Morgan Phillips, Daily Mail, June 6, 2022
One of the largest migrant caravans of all time is making its way to the U.S.-Mexico border, just as President Biden heads to the Summit of the Americas in Los Angeles.
The caravan now is 11,000 strong and on Monday departed Tapachula on the Mexico-Guatemala border and the group is expected to swell up to 15,000.
Many of the migrants come from Venezuela, Cuba and Nicaragua, three countries whose authoritarian rulers have been left out of this week’s summit.
On Monday Mexican President Manuel Lopez Obrador confirmed that he would not attend the gathering in protest because leaders from Cuba, Nicaragua and Venezuela had not been invited. An administration official cited ‘lack of democratic space’ and ‘human rights situations’ in the trio of nations as reasoning for leaving them out.
Foreign Minister Marcelo Ebrard will attend the conference in López Obrador’s place.
Other migrants in the caravan hail from Haiti, Guatemala, Honduras, El Salvador and even India, Bangladesh and some African countries.
The caravan is making its way northward as the Biden administration is fighting in court to end Title 42, the pandemic-era Centers for Disease Control (CDC) restriction that allows border agents to quickly expel migrants.
Title 42 was supposed to end on May 23 but a federal judge in Louisiana granted an injunction on Friday that prevented the government from ending the policy.
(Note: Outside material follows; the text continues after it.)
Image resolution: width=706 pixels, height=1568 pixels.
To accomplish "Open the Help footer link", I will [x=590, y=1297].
Nearly 2 million migrants have been expelled under the policy since it was first implemented.
The Biden administration has stressed that the CDC has the authority to end Title 42 because it is a public health order, not an immigration order, but both Democrats and Republicans have called on the administration to rethink its ending of the policy.
Department of Homeland Security (DHS) officials have said they expect up to 18,000 migrants per day once Title 42 is lifted. Border resources are at capacity when 5,000 migrants attempt to cross per day.
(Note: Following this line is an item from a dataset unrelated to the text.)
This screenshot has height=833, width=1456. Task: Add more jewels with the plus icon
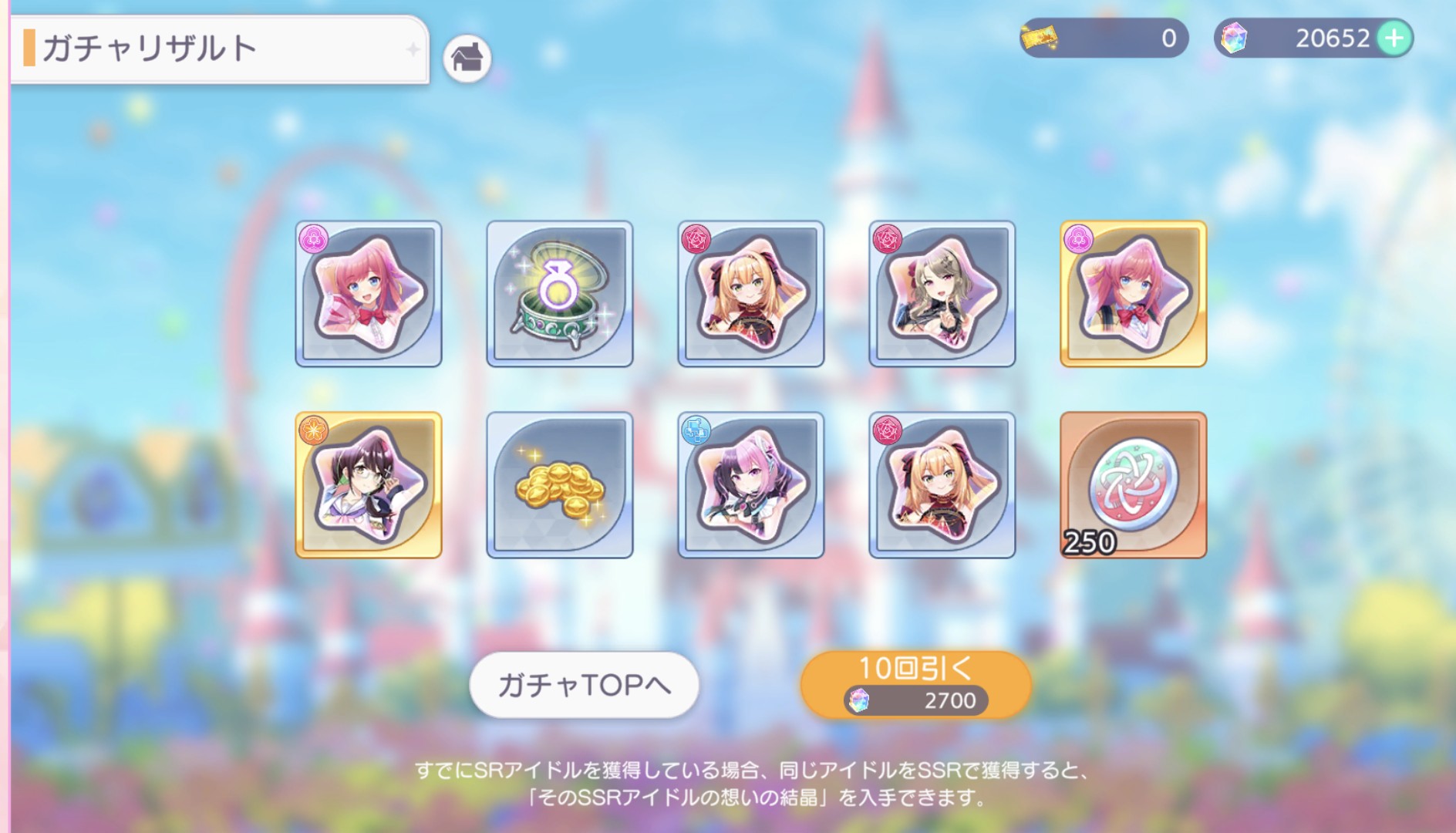point(1394,38)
U.S. authorities stopped migrants more than 234,000 times in April, one of the highest marks in decades as the Biden administration prepares to lift pandemic-era restrictions on claiming asylum.
The figure is a 22-year high and surpassed the previous high of Biden’s presidency of 209,906 set in March, and the highest level since March 2000, when it reached 220,063.
World leaders attending the summit with Biden are expected to discuss ‘regional solutions to regional problems,’ namely, the immigration issue that has been a drag on Biden’s popularity.
Meanwhile, Biden is preparing to finalize a first-of-its-kind deal with Spain to resettle refugees from the Western Hemisphere that continue to flood into the U.S., a Wednesday evening report revealed.
The pledge from Spain is coupled with Canada significantly expanding its refugee commitment in the region, according to an internal planning document reviewed by Axios – and could help the U.S. deal with the prevailing migrant crisis at the southern border.
Both deals appear to be linked and contingent on bringing in migrants for work in both Spain and Canada.
The commitments are expected to be announced at the summit this week.